Loonwerk is goedkoper in grote landbouwgebieden.

Jaren geleden kreeg ik de vraag op mijn bord tot hoe klein een agrarisch gebied kan krimpen voordat de overgebleven landbouwbedrijven in de problemen komen door hoge kosten. De gedachte er achter is dat als er te weinig boeren bij elkaar zitten, het te duur wordt voor toeleverende bedrijven en afnemers om hun diensten te verlenen. Het landbouwcomplex wordt dan incompleet. Het leek me toen niet zo’n zinvolle vraag, omdat de afstanden in Nederland klein zijn. Ook al houdt de loonwerker in de buurt er mee op, er blijven er genoeg over.

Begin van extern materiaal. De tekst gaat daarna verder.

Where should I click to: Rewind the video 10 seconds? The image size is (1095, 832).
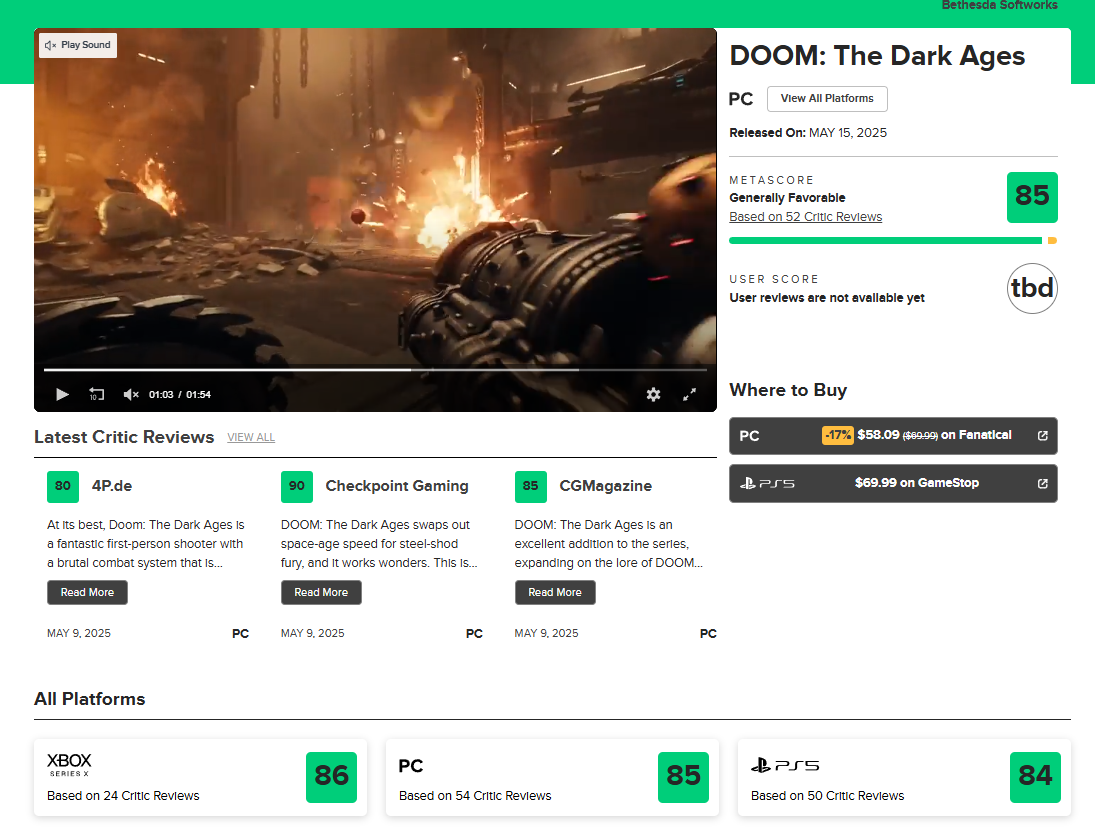pos(96,394)
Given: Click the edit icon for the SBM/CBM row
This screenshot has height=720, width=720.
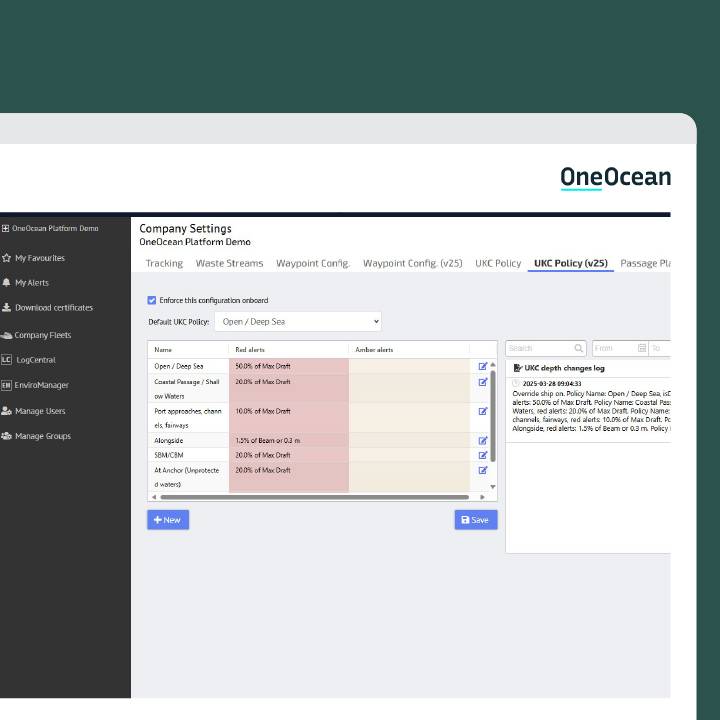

Recent kwam ik er achter dat de vraag misschien toch te beantwoorden is. Ik kwam in gesprek met een boer die zijn bedrijf vanuit ‘Holland’ verplaatst had naar de Veenkolonien. Hij was nog steeds blij met die verhuizing. Eindelijk de ruimte om boer te zijn. Een van de dingen die hem was opgevallen, was dat loonwerk hier zo goedkoop was. Volgens hem scheelde het wel een kwart. Ik heb het bij een andere verplaatser nog eens nagevraagd, en die bevestigde het verhaal.

Nu is het gemiddelde loonniveau in het Noorden wat lager, maar dat is omdat hier minder bankdirecteuren en andere grootverdieners wonen. Dat drukt het gemiddelde. Een betere verklaring kan zijn dat in een groot landbouwgebied veel boeren wonen, dus ook veel boerenzoons met interesse voor landbouwmechanisatie.

Dat drukt hun loon ongetwijfeld naar beneden en maakt loonwerk goedkoop. En als er veel boeren bij elkaar wonen, zijn er ook veel loonwerkers. Dat leidt tot concurrentie, en dat drukt de prijs van loonwerk. De vraag van jaren geleden over hoe klein een gebied kan worden, is dus niet helemaal goed gesteld. Er ontstaat niet een probleem als de laatste loonwerker ermee stopt, het probleem begint al als de eerste ermee stopt. Elke hectare minder doet de kostprijs voor de boer een beetje stijgen. In een klein landbouwgebied valt de landbouw dus niet over de rand, hij glijdt langzaam van een helling af. Maar hij blijft vallen.